» The task:
Every record must be retyped exactly as it reads.

▬▬▬▬▬▬▬▬▬▬

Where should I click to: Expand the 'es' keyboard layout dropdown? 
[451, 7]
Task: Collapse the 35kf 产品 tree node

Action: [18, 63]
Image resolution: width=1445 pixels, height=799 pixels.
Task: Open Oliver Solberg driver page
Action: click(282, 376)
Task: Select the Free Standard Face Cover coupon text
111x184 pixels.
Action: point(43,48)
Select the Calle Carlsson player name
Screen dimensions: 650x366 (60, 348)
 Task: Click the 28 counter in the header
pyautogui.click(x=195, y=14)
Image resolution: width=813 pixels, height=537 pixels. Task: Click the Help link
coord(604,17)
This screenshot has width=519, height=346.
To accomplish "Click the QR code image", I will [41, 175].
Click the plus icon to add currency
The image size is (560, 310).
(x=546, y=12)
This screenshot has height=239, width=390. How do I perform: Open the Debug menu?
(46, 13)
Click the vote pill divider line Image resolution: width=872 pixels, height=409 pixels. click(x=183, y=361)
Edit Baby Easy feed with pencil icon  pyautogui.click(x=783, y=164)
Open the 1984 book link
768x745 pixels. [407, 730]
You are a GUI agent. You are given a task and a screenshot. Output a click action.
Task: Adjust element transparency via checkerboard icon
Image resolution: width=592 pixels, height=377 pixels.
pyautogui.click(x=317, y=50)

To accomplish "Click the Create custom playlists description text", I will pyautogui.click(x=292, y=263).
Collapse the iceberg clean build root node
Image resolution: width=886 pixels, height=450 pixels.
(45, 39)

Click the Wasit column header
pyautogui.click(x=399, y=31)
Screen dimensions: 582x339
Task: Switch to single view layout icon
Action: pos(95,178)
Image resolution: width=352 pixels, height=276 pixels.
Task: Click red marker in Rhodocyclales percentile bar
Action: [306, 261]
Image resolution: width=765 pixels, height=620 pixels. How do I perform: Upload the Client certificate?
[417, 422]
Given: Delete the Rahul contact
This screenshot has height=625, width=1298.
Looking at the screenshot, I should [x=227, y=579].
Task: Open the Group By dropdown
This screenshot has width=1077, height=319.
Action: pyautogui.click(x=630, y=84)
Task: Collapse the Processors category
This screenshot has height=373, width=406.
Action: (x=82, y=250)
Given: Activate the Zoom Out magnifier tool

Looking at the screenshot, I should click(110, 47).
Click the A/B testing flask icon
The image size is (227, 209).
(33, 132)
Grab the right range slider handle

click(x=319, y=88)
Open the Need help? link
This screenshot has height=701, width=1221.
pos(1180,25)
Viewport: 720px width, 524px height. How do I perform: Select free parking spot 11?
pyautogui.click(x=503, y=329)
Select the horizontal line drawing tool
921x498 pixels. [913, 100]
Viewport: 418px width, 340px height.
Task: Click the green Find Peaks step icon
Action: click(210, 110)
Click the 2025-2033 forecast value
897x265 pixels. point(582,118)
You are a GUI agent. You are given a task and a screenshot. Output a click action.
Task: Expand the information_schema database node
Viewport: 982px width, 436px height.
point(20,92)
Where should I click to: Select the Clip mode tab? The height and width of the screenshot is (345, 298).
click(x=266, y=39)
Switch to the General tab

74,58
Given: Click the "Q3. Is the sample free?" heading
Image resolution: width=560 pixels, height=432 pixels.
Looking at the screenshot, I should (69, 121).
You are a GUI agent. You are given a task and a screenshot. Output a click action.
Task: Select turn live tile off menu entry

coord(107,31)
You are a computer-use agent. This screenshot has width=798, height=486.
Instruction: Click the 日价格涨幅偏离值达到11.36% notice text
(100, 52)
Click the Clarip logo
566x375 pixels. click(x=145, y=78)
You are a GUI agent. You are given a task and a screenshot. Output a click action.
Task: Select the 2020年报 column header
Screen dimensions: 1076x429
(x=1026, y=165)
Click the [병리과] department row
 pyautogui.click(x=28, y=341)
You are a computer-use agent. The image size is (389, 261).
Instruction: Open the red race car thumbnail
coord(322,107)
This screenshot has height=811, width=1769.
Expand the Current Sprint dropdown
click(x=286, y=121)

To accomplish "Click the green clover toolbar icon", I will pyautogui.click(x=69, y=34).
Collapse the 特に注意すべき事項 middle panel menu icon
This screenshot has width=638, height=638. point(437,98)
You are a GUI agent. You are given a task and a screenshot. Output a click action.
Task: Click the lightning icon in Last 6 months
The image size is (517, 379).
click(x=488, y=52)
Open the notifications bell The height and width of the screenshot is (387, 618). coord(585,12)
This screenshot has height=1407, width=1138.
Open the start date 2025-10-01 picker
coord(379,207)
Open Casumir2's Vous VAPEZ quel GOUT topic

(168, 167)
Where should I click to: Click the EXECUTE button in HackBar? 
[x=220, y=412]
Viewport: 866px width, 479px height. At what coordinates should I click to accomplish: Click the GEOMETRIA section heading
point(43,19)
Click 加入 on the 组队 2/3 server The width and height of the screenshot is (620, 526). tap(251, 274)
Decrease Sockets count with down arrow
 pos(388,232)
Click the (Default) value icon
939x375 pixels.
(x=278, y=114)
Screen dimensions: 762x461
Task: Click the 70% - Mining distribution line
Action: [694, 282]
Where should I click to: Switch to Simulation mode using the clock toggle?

▬▬▬▬▬▬▬▬▬▬

» Written answer:
Where should I click to: Expand the 'es' keyboard layout dropdown? 
[451, 7]
Task: Collapse the 35kf 产品 tree node

Action: [18, 63]
Image resolution: width=1445 pixels, height=799 pixels.
Task: Open Oliver Solberg driver page
Action: click(282, 376)
Task: Select the Free Standard Face Cover coupon text
111x184 pixels.
Action: point(43,48)
Select the Calle Carlsson player name
Screen dimensions: 650x366 (60, 348)
 Task: Click the 28 counter in the header
pyautogui.click(x=195, y=14)
Image resolution: width=813 pixels, height=537 pixels. Task: Click the Help link
coord(604,17)
This screenshot has width=519, height=346.
To accomplish "Click the QR code image", I will [41, 175].
Click the plus icon to add currency
The image size is (560, 310).
(x=546, y=12)
This screenshot has height=239, width=390. How do I perform: Open the Debug menu?
(46, 13)
Click the vote pill divider line Image resolution: width=872 pixels, height=409 pixels. click(x=183, y=361)
Edit Baby Easy feed with pencil icon  pyautogui.click(x=783, y=164)
Open the 1984 book link
768x745 pixels. [407, 730]
You are a GUI agent. You are given a task and a screenshot. Output a click action.
Task: Adjust element transparency via checkerboard icon
Image resolution: width=592 pixels, height=377 pixels.
pyautogui.click(x=317, y=50)

To accomplish "Click the Create custom playlists description text", I will pyautogui.click(x=292, y=263).
Collapse the iceberg clean build root node
Image resolution: width=886 pixels, height=450 pixels.
(45, 39)

Click the Wasit column header
pyautogui.click(x=399, y=31)
Screen dimensions: 582x339
Task: Switch to single view layout icon
Action: pos(95,178)
Image resolution: width=352 pixels, height=276 pixels.
Task: Click red marker in Rhodocyclales percentile bar
Action: [306, 261]
Image resolution: width=765 pixels, height=620 pixels. How do I perform: Upload the Client certificate?
[417, 422]
Given: Delete the Rahul contact
This screenshot has height=625, width=1298.
Looking at the screenshot, I should [x=227, y=579].
Task: Open the Group By dropdown
This screenshot has width=1077, height=319.
Action: pyautogui.click(x=630, y=84)
Task: Collapse the Processors category
This screenshot has height=373, width=406.
Action: (x=82, y=250)
Given: Activate the Zoom Out magnifier tool

Looking at the screenshot, I should click(110, 47).
Click the A/B testing flask icon
The image size is (227, 209).
(33, 132)
Grab the right range slider handle

click(x=319, y=88)
Open the Need help? link
This screenshot has height=701, width=1221.
pos(1180,25)
Viewport: 720px width, 524px height. How do I perform: Select free parking spot 11?
pyautogui.click(x=503, y=329)
Select the horizontal line drawing tool
921x498 pixels. [913, 100]
Viewport: 418px width, 340px height.
Task: Click the green Find Peaks step icon
Action: click(210, 110)
Click the 2025-2033 forecast value
897x265 pixels. point(582,118)
You are a GUI agent. You are given a task and a screenshot. Output a click action.
Task: Expand the information_schema database node
Viewport: 982px width, 436px height.
point(20,92)
Where should I click to: Select the Clip mode tab? The height and width of the screenshot is (345, 298).
click(x=266, y=39)
Switch to the General tab

74,58
Given: Click the "Q3. Is the sample free?" heading
Image resolution: width=560 pixels, height=432 pixels.
Looking at the screenshot, I should (69, 121).
You are a GUI agent. You are given a task and a screenshot. Output a click action.
Task: Select turn live tile off menu entry

coord(107,31)
You are a computer-use agent. This screenshot has width=798, height=486.
Instruction: Click the 日价格涨幅偏离值达到11.36% notice text
(100, 52)
Click the Clarip logo
566x375 pixels. click(x=145, y=78)
You are a GUI agent. You are given a task and a screenshot. Output a click action.
Task: Select the 2020年报 column header
Screen dimensions: 1076x429
(x=1026, y=165)
Click the [병리과] department row
 pyautogui.click(x=28, y=341)
You are a computer-use agent. The image size is (389, 261).
Instruction: Open the red race car thumbnail
coord(322,107)
This screenshot has height=811, width=1769.
Expand the Current Sprint dropdown
click(x=286, y=121)

To accomplish "Click the green clover toolbar icon", I will pyautogui.click(x=69, y=34).
Collapse the 特に注意すべき事項 middle panel menu icon
This screenshot has width=638, height=638. point(437,98)
You are a GUI agent. You are given a task and a screenshot. Output a click action.
Task: Click the lightning icon in Last 6 months
The image size is (517, 379).
click(x=488, y=52)
Open the notifications bell The height and width of the screenshot is (387, 618). coord(585,12)
This screenshot has height=1407, width=1138.
Open the start date 2025-10-01 picker
coord(379,207)
Open Casumir2's Vous VAPEZ quel GOUT topic

(168, 167)
Where should I click to: Click the EXECUTE button in HackBar? 
[x=220, y=412]
Viewport: 866px width, 479px height. At what coordinates should I click to accomplish: Click the GEOMETRIA section heading
point(43,19)
Click 加入 on the 组队 2/3 server The width and height of the screenshot is (620, 526). tap(251, 274)
Decrease Sockets count with down arrow
 pos(388,232)
Click the (Default) value icon
939x375 pixels.
(x=278, y=114)
Screen dimensions: 762x461
Task: Click the 70% - Mining distribution line
Action: [694, 282]
Where should I click to: Switch to Simulation mode using the clock toggle?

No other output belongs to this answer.